- Texte fourni -
::::::
À l’approche du 7 février 2026, date marquant la fin du mandat du Conseil Présidentiel de Transition (CPT), la Convention Démocratique Alternative (CDA) tire la sonnette d’alarme. Dans un communiqué publié ce jeudi, le parti exprime de sérieuses inquiétudes face à la trajectoire actuelle de la transition politique et appelle à une mobilisation nationale afin d’éviter une nouvelle crise institutionnelle majeure.

Optimiste. Info, le 29 Janvier 2026.Le CDA rappelle que cette date, consacrée par les accords de transition, constitue un tournant décisif pour l’avenir démocratique d’Haïti. Selon la formation politique, le 7 février 2026 ne peut faire l’objet ni d’improvisation ni de report sans risques considérables.

Tout non-respect des engagements pris, prévient-elle, ne ferait qu’aggraver la crise politique, sécuritaire et sociale qui fragilise déjà l’État.


Conscient de la volatilité du contexte national, le parti plaide pour une anticipation lucide, responsable et concertée de cette échéance.

Il insiste sur l’urgence d’assurer la prévisibilité institutionnelle, la stabilité politique et le respect des principes de responsabilité collective, conditions indispensables à une transition crédible.
::::::
- Données extraites -

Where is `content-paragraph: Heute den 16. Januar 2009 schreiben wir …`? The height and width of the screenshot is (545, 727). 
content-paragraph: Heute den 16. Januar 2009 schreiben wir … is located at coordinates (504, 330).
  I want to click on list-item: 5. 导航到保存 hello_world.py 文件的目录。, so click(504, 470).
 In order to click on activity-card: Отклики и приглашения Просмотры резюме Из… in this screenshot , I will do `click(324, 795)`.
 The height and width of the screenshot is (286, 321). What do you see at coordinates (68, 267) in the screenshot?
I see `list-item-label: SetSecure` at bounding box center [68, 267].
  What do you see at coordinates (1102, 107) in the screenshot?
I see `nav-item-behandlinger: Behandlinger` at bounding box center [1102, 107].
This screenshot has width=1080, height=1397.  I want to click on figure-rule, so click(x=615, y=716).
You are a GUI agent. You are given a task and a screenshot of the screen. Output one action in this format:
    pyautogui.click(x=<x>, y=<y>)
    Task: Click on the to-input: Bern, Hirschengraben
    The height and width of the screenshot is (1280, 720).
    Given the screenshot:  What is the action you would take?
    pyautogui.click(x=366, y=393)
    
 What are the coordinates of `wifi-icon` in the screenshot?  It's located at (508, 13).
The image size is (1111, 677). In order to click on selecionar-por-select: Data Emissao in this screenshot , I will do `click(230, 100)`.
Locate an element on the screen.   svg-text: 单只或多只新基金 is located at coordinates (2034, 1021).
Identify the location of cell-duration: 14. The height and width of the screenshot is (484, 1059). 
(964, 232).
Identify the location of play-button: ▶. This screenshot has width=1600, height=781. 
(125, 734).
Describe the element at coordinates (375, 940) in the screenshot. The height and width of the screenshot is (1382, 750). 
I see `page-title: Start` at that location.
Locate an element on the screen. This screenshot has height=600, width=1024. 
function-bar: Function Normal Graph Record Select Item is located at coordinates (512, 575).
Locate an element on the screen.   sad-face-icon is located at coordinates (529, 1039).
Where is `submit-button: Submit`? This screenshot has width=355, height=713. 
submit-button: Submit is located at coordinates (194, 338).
::::::
- Tâches à réaliser -
- A) Répondez aux questions suivantes d'après le texte fourni :
(i) Quelle date marque la fin du mandat du Conseil Présidentiel de Transition ?
(ii) Quel jour de la semaine la CDA a-t-elle publié son communiqué ?
(iii) Selon le parti, quelles crises tout non-respect des engagements pris ne ferait-il qu'aggraver ?
- B) D'après le texte fourni, pourquoi le parti plaide-t-il pour une anticipation lucide, responsable et concertée de l'échéance du 7 février 2026 ?
- C) Reproduisez sans aucune modification le passage du texte fourni qui s'ouvre sur les mots « Optimiste. Info, le » et se ferme sur « de cette échéance. ».
Les données n'ont aucun rôle dans ce travail.

- Réponses dans l'ordre -
- A)
(i) Le 7 février 2026.
(ii) Un jeudi.
(iii) La crise politique, sécuritaire et sociale.

- B) Le parti plaide pour cette anticipation parce qu'il est conscient de la volatilité du contexte national.

- C)
Optimiste. Info, le 29 Janvier 2026.Le CDA rappelle que cette date, consacrée par les accords de transition, constitue un tournant décisif pour l’avenir démocratique d’Haïti. Selon la formation politique, le 7 février 2026 ne peut faire l’objet ni d’improvisation ni de report sans risques considérables.

Tout non-respect des engagements pris, prévient-elle, ne ferait qu’aggraver la crise politique, sécuritaire et sociale qui fragilise déjà l’État.


Conscient de la volatilité du contexte national, le parti plaide pour une anticipation lucide, responsable et concertée de cette échéance.